GBS is caused by inflammation in the peripheral nervous system (PNS), brought on by an uncontrolled and damaging cascade of pathological events. In recent years, considerable research has centered on antibody responses to peripheral nerve gangliosides as a major initiating event, and the relationship these anti-ganglioside antibodies have to different clinical forms of GBS, including Miller Fisher syndrome. In the past, GBS was believed to be a disorder largely mediated by T lymphocytes - however the current flow or research suggests that the antibody-producing B lymphocytes might be equally, if not more important. This shift in emphasis from T cells to B cells has opened up a new understanding of GBS, and in doing so suggests that some novel therapeutic approaches based on these findings could be developed.

Onset in GBS is generally rapid, and in 20% of cases leads to total paralysis, requiring prolonged intensive therapy with mechanical ventilation. Because of this fast and often severe onset, it is important to halt ongoing damage by initiating treatment early - with this comes an acceptance that the treatment window for GBS is short, and that one cannot undo the damage that has been done, but must wait for natural repair to take place. The current optimal treatment with whole plasma exchange or intravenous immunoglobulin therapy lacks immunological specificity and only halves the severity of the disease. The incentive to understand GBS pathogenesis as a prerequisite to developing and instituting more effective, contemporary immunotherapies thus remains high. By switching conceptual emphasis from a T cell model of GBS to a B cell model, we open up a vista of new therapeutic possibilities, one of which is blocking the complement system of proteins in the blood.

Source data:
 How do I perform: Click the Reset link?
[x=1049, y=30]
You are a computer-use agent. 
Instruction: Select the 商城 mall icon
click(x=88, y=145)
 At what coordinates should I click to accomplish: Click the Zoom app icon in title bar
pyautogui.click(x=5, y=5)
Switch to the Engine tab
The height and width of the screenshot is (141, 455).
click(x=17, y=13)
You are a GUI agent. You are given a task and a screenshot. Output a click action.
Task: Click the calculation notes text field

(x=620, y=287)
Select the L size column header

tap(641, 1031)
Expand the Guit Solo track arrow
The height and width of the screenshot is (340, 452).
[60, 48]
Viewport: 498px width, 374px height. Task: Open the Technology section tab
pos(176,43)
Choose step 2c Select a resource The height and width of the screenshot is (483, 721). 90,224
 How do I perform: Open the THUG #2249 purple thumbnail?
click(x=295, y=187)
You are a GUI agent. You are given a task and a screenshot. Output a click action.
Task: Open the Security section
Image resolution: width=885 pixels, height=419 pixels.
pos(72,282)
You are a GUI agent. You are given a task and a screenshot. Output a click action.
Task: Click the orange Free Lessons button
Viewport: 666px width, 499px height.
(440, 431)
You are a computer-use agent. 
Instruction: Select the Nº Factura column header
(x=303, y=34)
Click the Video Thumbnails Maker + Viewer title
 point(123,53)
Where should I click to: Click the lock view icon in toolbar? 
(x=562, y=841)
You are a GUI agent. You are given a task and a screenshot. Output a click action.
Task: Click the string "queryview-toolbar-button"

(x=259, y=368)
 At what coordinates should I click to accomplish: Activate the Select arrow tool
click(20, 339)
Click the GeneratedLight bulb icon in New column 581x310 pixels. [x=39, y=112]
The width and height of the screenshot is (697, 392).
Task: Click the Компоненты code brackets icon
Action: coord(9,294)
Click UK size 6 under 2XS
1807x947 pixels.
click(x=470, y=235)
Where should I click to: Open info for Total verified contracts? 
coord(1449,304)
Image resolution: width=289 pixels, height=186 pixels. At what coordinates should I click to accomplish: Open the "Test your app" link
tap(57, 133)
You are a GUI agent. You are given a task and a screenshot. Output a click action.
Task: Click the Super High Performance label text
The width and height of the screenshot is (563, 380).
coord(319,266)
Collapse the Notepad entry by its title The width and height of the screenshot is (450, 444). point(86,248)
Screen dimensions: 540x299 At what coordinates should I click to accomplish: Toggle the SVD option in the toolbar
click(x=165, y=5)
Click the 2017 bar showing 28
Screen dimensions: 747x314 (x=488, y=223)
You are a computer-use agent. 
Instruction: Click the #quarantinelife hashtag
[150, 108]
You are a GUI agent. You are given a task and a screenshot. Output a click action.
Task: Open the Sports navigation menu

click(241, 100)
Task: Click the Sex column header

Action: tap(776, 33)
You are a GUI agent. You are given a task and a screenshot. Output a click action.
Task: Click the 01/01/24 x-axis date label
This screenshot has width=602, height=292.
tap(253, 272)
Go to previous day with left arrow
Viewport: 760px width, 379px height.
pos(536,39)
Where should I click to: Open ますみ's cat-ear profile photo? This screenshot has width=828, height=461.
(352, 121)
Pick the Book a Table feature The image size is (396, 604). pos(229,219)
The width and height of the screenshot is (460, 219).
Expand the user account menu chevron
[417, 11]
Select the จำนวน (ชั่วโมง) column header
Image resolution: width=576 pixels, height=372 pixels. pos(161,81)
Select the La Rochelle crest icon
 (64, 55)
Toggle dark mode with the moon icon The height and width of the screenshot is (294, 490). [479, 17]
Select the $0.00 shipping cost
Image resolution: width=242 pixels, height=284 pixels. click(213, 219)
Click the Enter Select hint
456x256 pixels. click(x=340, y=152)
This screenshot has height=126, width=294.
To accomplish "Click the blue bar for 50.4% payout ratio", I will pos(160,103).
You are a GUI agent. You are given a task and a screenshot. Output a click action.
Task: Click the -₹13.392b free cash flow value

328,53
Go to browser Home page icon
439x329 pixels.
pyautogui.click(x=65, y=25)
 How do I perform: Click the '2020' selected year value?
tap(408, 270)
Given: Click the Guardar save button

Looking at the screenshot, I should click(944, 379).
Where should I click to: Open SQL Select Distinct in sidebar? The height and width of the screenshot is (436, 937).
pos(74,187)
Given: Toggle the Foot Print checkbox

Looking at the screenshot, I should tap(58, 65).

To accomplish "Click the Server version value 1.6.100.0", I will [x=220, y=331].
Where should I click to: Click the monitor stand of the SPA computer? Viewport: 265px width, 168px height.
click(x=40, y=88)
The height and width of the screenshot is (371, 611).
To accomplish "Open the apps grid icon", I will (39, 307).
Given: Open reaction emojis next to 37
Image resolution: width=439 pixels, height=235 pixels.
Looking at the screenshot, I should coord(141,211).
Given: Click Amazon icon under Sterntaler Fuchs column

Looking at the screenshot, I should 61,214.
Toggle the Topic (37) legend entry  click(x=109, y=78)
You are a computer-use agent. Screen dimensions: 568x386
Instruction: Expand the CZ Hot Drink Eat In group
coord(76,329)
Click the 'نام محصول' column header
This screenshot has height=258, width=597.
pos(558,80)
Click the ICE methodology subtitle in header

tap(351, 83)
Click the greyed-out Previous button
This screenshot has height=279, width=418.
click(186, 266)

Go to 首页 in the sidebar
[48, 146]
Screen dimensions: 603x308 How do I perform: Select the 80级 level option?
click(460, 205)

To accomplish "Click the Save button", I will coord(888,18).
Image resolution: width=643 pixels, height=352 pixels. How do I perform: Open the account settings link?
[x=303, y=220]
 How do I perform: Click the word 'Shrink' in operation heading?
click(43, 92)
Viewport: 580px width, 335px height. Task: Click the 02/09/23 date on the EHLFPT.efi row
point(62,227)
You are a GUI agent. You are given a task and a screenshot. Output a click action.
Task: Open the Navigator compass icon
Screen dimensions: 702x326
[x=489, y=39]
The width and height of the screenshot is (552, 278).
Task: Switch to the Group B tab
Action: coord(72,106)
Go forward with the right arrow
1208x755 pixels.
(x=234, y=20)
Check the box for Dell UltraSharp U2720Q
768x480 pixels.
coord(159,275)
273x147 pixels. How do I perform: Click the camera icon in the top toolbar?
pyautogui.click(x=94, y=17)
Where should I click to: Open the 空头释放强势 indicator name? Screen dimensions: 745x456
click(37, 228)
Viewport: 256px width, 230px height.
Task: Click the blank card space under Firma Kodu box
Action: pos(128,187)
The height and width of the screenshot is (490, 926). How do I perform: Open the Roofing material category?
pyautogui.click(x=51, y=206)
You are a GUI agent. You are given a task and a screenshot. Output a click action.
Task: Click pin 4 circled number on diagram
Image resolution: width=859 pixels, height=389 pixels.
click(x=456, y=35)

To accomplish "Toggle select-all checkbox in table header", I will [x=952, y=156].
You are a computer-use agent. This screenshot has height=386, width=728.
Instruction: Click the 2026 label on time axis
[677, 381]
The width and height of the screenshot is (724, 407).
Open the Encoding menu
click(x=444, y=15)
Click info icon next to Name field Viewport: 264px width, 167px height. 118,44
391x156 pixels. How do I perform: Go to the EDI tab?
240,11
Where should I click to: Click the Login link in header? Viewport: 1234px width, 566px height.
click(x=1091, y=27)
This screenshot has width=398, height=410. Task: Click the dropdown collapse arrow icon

Required action 1: In two sentences, summarize the passage on GBS.
Required action 2:
Answer these from the passage on GBS.
(a) In what share of cases does GBS lead to total paralysis?
(b) Which lymphocytes were once thought to mainly mediate GBS?
(c) By how much do plasma exchange and intravenous immunoglobulin reduce disease severity?
Required action 3: Write the next part of the passage on GBS, picking up right after its final sentence.
The rows play no part in what follows.

Response area 1: GBS results from damaging inflammation in the peripheral nervous system, and research has moved from viewing it as mainly T cell–driven toward the role of antibody-producing B cells and anti-ganglioside antibodies. Because onset is fast and current treatments lack specificity and only halve severity, this B cell model points to new therapies such as blocking the complement system.

Response area 2:
(a) 20%
(b) T lymphocytes
(c) They only halve it.

Response area 3:
The production of anti-ganglioside antibodies is driven by the infection that precedes the onset of GBS. This is best understood for Campylobacter infection, where the coating on the bacterial surface is the same molecular shape as the coating on the surface of our nerves. As the body makes a protective antibody response against the bacterial coat, it inadvertently fails to realise that the same antibody can also attack the nerve coat. This process, often termed molecular mimicry, lead to immune attack by friendly fire - tragically unwanted for the nerve which takes the brunt of an immune attack that should normally be destined for clearing the bacterial infection.Why only some of us make this immune programming mistake that leads to GBS after infections remains unknown.

Anti-ganglioside antibodies bind to ganglioside-containing cell membranes in different parts of the nerve. After the antibodies bind, they activate a defense system in the body termed the complement cascade. This bunker busting cascade of proteins punches holes in the surface membrane of the nerve cell; water and certain salts flood into the nerve from outside, and the whole area bursts open and disintegrates. As a result of this, not surprisingly the nerve stops working, leading to the loss of nerve function and paralysis that we see in our patients with GBS. Under normal conditions, the complement cascade is present in our bodies to perform this attack mechanism on bacteria that have been coated by antibodies. Thus the consequence of the misdirected anti-ganglioside antibody becomes clear - in addition to tagging the bacteria for attack by complement, the nerves are also tagged, with disastrous consequences.

Complement is not a new subject - many GBS investigators have looked carefully in this direction before, and like all medical science, progress builds gradually on the past discoveries of others and the current work of colleagues in laboratories throughout the world. In recognition of this, my laboratory has recently conducted a detailed series of experiments looking at complement attack pathways brought on by anti-ganglioside antibody binding to nerve. It is very clear that complement activation drives nerve injury in our models of GBS. It is also well established that complement deposits are present in human GBS nerve biopsies. It would thus seem logical that blocking complement activity should prevent tissue injury to nerves where anti-ganglioside antibody is deposited on the membrane. We have therefore looked around for complement blocking drugs (inhibitors) that we could potentially apply to the treatment of GBS. One therapy we have used to investigate this is a complement inhibitor called APT070 (also termed Mirococept), and we published this work in the scientific journal, Annals of Neurology, in 2005. In our model of GBS, alto's therapy is extremely effective, essentially blocking complement activation and thereby completely preventing any nerve damage. We are also now testing other complement blocking drugs that appear to be effective.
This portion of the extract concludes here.